Exercise requirements:
Type out all the records again exactly.

Dataset records:
Segment Open
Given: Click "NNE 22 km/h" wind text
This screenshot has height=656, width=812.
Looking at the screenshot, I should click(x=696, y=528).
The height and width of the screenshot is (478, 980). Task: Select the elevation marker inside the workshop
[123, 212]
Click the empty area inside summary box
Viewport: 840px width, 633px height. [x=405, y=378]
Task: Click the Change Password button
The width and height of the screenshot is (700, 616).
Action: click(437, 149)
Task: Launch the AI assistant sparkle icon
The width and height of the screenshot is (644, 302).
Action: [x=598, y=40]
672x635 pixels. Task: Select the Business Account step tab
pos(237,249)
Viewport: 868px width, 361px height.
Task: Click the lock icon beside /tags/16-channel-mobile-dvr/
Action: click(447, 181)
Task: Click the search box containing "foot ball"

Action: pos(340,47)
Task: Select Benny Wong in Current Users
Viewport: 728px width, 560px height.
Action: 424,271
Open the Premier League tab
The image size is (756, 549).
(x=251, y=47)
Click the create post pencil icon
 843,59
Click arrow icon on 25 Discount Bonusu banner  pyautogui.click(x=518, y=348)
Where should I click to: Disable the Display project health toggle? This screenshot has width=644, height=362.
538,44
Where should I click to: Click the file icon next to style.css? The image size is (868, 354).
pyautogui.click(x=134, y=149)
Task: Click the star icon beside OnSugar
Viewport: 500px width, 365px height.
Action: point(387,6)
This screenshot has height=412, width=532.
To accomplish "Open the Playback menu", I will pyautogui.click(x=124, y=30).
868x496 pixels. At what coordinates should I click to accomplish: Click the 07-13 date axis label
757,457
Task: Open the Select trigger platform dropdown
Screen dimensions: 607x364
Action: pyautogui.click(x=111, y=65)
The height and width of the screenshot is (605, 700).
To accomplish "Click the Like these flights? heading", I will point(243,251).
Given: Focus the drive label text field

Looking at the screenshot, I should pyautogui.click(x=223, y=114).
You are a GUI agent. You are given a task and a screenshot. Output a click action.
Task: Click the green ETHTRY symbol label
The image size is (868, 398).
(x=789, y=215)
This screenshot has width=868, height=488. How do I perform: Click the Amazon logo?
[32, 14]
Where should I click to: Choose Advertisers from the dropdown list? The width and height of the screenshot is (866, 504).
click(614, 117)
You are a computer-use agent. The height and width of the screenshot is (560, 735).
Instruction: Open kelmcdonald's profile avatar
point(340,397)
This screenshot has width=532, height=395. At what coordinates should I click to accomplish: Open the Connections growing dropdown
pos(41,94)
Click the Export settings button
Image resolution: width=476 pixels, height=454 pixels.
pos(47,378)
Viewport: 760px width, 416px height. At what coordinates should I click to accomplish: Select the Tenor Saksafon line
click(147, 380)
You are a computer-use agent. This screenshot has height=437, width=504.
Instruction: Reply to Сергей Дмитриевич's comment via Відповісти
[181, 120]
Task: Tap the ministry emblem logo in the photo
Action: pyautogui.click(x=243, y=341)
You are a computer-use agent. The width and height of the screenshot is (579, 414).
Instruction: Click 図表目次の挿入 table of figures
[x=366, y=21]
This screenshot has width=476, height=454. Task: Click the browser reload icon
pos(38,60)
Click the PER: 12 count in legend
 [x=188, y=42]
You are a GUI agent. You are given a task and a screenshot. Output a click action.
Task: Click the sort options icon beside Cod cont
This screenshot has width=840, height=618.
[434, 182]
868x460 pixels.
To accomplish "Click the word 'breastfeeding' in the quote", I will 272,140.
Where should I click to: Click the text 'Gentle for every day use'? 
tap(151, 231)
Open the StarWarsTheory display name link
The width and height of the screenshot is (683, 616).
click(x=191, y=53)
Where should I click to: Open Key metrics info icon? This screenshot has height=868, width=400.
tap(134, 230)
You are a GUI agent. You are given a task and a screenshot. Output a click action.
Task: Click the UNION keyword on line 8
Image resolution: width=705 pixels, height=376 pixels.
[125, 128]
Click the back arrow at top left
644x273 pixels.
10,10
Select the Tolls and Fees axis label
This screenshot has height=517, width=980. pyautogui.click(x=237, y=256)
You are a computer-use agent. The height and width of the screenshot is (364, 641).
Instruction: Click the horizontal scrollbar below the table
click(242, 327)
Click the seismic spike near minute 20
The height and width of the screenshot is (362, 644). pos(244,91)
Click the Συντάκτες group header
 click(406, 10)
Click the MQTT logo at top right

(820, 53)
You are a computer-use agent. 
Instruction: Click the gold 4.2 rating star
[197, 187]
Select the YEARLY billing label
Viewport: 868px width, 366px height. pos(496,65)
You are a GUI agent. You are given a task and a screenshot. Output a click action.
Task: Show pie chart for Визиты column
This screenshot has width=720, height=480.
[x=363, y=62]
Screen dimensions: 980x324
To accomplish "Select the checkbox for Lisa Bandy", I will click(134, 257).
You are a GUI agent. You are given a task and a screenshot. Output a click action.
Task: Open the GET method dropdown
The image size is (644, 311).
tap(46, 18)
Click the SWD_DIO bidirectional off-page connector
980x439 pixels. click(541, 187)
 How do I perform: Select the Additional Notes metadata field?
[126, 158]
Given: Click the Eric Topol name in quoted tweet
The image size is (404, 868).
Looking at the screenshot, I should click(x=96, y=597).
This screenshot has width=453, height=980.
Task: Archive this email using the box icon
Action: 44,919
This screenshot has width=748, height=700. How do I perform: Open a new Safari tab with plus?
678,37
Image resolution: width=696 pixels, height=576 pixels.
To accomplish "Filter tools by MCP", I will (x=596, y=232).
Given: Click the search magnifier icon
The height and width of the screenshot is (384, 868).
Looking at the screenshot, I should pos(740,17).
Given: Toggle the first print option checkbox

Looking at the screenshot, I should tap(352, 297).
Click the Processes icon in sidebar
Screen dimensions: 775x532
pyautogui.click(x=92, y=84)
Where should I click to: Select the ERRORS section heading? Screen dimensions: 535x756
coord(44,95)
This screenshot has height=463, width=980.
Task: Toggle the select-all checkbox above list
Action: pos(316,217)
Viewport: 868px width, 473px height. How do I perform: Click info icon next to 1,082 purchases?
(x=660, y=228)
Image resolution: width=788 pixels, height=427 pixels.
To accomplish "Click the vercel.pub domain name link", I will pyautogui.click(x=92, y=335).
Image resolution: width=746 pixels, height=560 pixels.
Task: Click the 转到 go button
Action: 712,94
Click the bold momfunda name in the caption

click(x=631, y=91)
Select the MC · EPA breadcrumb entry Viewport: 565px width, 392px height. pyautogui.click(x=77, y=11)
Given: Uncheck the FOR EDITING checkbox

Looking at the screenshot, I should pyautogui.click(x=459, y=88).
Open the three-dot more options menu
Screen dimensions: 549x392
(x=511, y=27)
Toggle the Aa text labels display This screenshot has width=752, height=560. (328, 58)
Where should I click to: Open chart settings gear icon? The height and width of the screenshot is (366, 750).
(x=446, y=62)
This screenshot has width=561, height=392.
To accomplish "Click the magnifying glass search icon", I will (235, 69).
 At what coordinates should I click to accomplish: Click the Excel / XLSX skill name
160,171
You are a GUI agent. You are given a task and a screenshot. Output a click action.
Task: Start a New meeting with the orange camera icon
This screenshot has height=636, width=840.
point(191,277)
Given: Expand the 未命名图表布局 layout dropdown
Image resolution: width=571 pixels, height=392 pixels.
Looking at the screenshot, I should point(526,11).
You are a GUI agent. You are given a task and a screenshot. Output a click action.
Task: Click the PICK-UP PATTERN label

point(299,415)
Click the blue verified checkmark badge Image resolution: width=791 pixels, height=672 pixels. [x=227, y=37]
Segment Closed
Response to the task:
Given: Click "NNE 22 km/h" wind text
This screenshot has height=656, width=812.
Looking at the screenshot, I should click(x=696, y=528).
The height and width of the screenshot is (478, 980). Task: Select the elevation marker inside the workshop
[123, 212]
Click the empty area inside summary box
Viewport: 840px width, 633px height. [x=405, y=378]
Task: Click the Change Password button
The width and height of the screenshot is (700, 616).
Action: click(437, 149)
Task: Launch the AI assistant sparkle icon
The width and height of the screenshot is (644, 302).
Action: [x=598, y=40]
672x635 pixels. Task: Select the Business Account step tab
pos(237,249)
Viewport: 868px width, 361px height.
Task: Click the lock icon beside /tags/16-channel-mobile-dvr/
Action: click(447, 181)
Task: Click the search box containing "foot ball"

Action: pos(340,47)
Task: Select Benny Wong in Current Users
Viewport: 728px width, 560px height.
Action: 424,271
Open the Premier League tab
The image size is (756, 549).
(x=251, y=47)
Click the create post pencil icon
 843,59
Click arrow icon on 25 Discount Bonusu banner  pyautogui.click(x=518, y=348)
Where should I click to: Disable the Display project health toggle? This screenshot has width=644, height=362.
538,44
Where should I click to: Click the file icon next to style.css? The image size is (868, 354).
pyautogui.click(x=134, y=149)
Task: Click the star icon beside OnSugar
Viewport: 500px width, 365px height.
Action: point(387,6)
This screenshot has height=412, width=532.
To accomplish "Open the Playback menu", I will pyautogui.click(x=124, y=30).
868x496 pixels. At what coordinates should I click to accomplish: Click the 07-13 date axis label
757,457
Task: Open the Select trigger platform dropdown
Screen dimensions: 607x364
Action: pyautogui.click(x=111, y=65)
The height and width of the screenshot is (605, 700).
To accomplish "Click the Like these flights? heading", I will point(243,251).
Given: Focus the drive label text field

Looking at the screenshot, I should pyautogui.click(x=223, y=114).
You are a GUI agent. You are given a task and a screenshot. Output a click action.
Task: Click the green ETHTRY symbol label
The image size is (868, 398).
(x=789, y=215)
This screenshot has width=868, height=488. How do I perform: Click the Amazon logo?
[32, 14]
Where should I click to: Choose Advertisers from the dropdown list? The width and height of the screenshot is (866, 504).
click(614, 117)
You are a computer-use agent. The height and width of the screenshot is (560, 735).
Instruction: Open kelmcdonald's profile avatar
point(340,397)
This screenshot has width=532, height=395. At what coordinates should I click to accomplish: Open the Connections growing dropdown
pos(41,94)
Click the Export settings button
Image resolution: width=476 pixels, height=454 pixels.
pos(47,378)
Viewport: 760px width, 416px height. At what coordinates should I click to accomplish: Select the Tenor Saksafon line
click(147, 380)
You are a computer-use agent. This screenshot has height=437, width=504.
Instruction: Reply to Сергей Дмитриевич's comment via Відповісти
[181, 120]
Task: Tap the ministry emblem logo in the photo
Action: pyautogui.click(x=243, y=341)
You are a computer-use agent. The width and height of the screenshot is (579, 414).
Instruction: Click 図表目次の挿入 table of figures
[x=366, y=21]
This screenshot has width=476, height=454. Task: Click the browser reload icon
pos(38,60)
Click the PER: 12 count in legend
 [x=188, y=42]
You are a GUI agent. You are given a task and a screenshot. Output a click action.
Task: Click the sort options icon beside Cod cont
This screenshot has width=840, height=618.
[434, 182]
868x460 pixels.
To accomplish "Click the word 'breastfeeding' in the quote", I will 272,140.
Where should I click to: Click the text 'Gentle for every day use'? 
tap(151, 231)
Open the StarWarsTheory display name link
The width and height of the screenshot is (683, 616).
click(x=191, y=53)
Where should I click to: Open Key metrics info icon? This screenshot has height=868, width=400.
tap(134, 230)
You are a GUI agent. You are given a task and a screenshot. Output a click action.
Task: Click the UNION keyword on line 8
Image resolution: width=705 pixels, height=376 pixels.
[125, 128]
Click the back arrow at top left
644x273 pixels.
10,10
Select the Tolls and Fees axis label
This screenshot has height=517, width=980. pyautogui.click(x=237, y=256)
You are a computer-use agent. The height and width of the screenshot is (364, 641).
Instruction: Click the horizontal scrollbar below the table
click(242, 327)
Click the seismic spike near minute 20
The height and width of the screenshot is (362, 644). pos(244,91)
Click the Συντάκτες group header
 click(406, 10)
Click the MQTT logo at top right

(820, 53)
You are a computer-use agent. 
Instruction: Click the gold 4.2 rating star
[197, 187]
Select the YEARLY billing label
Viewport: 868px width, 366px height. pos(496,65)
You are a GUI agent. You are given a task and a screenshot. Output a click action.
Task: Show pie chart for Визиты column
This screenshot has width=720, height=480.
[x=363, y=62]
Screen dimensions: 980x324
To accomplish "Select the checkbox for Lisa Bandy", I will click(134, 257).
You are a GUI agent. You are given a task and a screenshot. Output a click action.
Task: Open the GET method dropdown
The image size is (644, 311).
tap(46, 18)
Click the SWD_DIO bidirectional off-page connector
980x439 pixels. click(541, 187)
 How do I perform: Select the Additional Notes metadata field?
[126, 158]
Given: Click the Eric Topol name in quoted tweet
The image size is (404, 868).
Looking at the screenshot, I should click(x=96, y=597).
This screenshot has width=453, height=980.
Task: Archive this email using the box icon
Action: 44,919
This screenshot has width=748, height=700. How do I perform: Open a new Safari tab with plus?
678,37
Image resolution: width=696 pixels, height=576 pixels.
To accomplish "Filter tools by MCP", I will (x=596, y=232).
Given: Click the search magnifier icon
The height and width of the screenshot is (384, 868).
Looking at the screenshot, I should pos(740,17).
Given: Toggle the first print option checkbox

Looking at the screenshot, I should tap(352, 297).
Click the Processes icon in sidebar
Screen dimensions: 775x532
pyautogui.click(x=92, y=84)
Where should I click to: Select the ERRORS section heading? Screen dimensions: 535x756
coord(44,95)
This screenshot has height=463, width=980.
Task: Toggle the select-all checkbox above list
Action: pos(316,217)
Viewport: 868px width, 473px height. How do I perform: Click info icon next to 1,082 purchases?
(x=660, y=228)
Image resolution: width=788 pixels, height=427 pixels.
To accomplish "Click the vercel.pub domain name link", I will pyautogui.click(x=92, y=335).
Image resolution: width=746 pixels, height=560 pixels.
Task: Click the 转到 go button
Action: 712,94
Click the bold momfunda name in the caption

click(x=631, y=91)
Select the MC · EPA breadcrumb entry Viewport: 565px width, 392px height. pyautogui.click(x=77, y=11)
Given: Uncheck the FOR EDITING checkbox

Looking at the screenshot, I should pyautogui.click(x=459, y=88).
Open the three-dot more options menu
Screen dimensions: 549x392
(x=511, y=27)
Toggle the Aa text labels display This screenshot has width=752, height=560. (328, 58)
Where should I click to: Open chart settings gear icon? The height and width of the screenshot is (366, 750).
(x=446, y=62)
This screenshot has width=561, height=392.
To accomplish "Click the magnifying glass search icon", I will (235, 69).
 At what coordinates should I click to accomplish: Click the Excel / XLSX skill name
160,171
You are a GUI agent. You are given a task and a screenshot. Output a click action.
Task: Start a New meeting with the orange camera icon
This screenshot has height=636, width=840.
point(191,277)
Given: Expand the 未命名图表布局 layout dropdown
Image resolution: width=571 pixels, height=392 pixels.
Looking at the screenshot, I should point(526,11).
You are a GUI agent. You are given a task and a screenshot. Output a click action.
Task: Click the PICK-UP PATTERN label

point(299,415)
Click the blue verified checkmark badge Image resolution: width=791 pixels, height=672 pixels. [x=227, y=37]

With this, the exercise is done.